In any given subject area, helping students realize what they need to work on and why can help increase their motivation to succeed. I've observed that many students, especially younger students, do not always recognize what skills they need to further develop, so they may not fully appreciate why it is important to listen, participate, or practice a given skill.
What does this have to do with affective networks? Using the example above, the student realizes that they need to practice their fluency so they can become a better reader. They are motivated and engaged in the goal of improving their fluency because they have been given concrete examples of what they can do to improve. Another motivator is that they know they are given time to practice and that the teacher will follow up with them to monitor their progress.
Meeting with students individually and discussing their academic progress helps build positive student-teacher relationships, which also promotes student engagement and motivation. Relationships are built during those conversations, and when students and teachers celebrate students' accomplishments together. You can also further build relationships, promote accountability, and motivation by asking students about their goals between meetings. Do they remember what their goal is? How are they progressing toward meeting their goal? What actions are they taking to meet their goal?

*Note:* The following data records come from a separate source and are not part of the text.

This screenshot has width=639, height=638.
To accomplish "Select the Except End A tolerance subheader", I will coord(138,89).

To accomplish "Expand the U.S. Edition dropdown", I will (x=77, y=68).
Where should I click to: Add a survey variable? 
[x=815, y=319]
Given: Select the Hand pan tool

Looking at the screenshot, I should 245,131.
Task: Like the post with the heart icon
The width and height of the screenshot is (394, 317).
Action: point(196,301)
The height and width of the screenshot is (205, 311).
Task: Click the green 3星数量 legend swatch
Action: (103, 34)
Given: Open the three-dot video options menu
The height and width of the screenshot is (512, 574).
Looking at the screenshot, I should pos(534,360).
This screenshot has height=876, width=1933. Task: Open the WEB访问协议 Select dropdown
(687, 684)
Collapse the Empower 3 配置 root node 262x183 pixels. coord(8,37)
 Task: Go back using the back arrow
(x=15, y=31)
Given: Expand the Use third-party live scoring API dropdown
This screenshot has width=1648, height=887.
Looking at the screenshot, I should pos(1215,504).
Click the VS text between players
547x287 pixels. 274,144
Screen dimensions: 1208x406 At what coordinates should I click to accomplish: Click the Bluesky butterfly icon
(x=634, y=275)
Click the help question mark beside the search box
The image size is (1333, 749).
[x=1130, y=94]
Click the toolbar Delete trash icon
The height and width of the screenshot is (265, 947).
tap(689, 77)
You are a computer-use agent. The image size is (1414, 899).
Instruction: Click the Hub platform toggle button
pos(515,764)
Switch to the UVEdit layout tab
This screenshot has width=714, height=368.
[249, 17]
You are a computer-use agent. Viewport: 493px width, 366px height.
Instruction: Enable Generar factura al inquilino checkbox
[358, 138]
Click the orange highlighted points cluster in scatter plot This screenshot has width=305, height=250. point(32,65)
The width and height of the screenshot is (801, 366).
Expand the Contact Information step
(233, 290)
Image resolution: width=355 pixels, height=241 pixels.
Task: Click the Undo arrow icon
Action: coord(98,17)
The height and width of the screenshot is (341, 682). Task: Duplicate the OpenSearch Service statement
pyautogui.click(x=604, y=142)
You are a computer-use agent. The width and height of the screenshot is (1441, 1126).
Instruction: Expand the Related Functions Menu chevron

How to keep track of it all? Here are a couple of options:
- Use a conferring notebook,one for Math and one for Language Arts. Each book has a tab for every student. I take notes on each meeting I have with students, so whenever I meet with them it is easy to check their goals and take notes about their progress. I also keep a calendar in each book to help me remember to check in with students regularly.
- Use bulletin boards (possibly one for Math, one for reading, and another for writing). For example, the writing board could have a list of strategies (e.g. use uppercase letters, use punctuaion, use wonderful words, etc). Students could place a post-it with their name on it next to their own goal.
Goal-setting helps students become more actively involved in their own learning, which can help increase student motivation and engagement.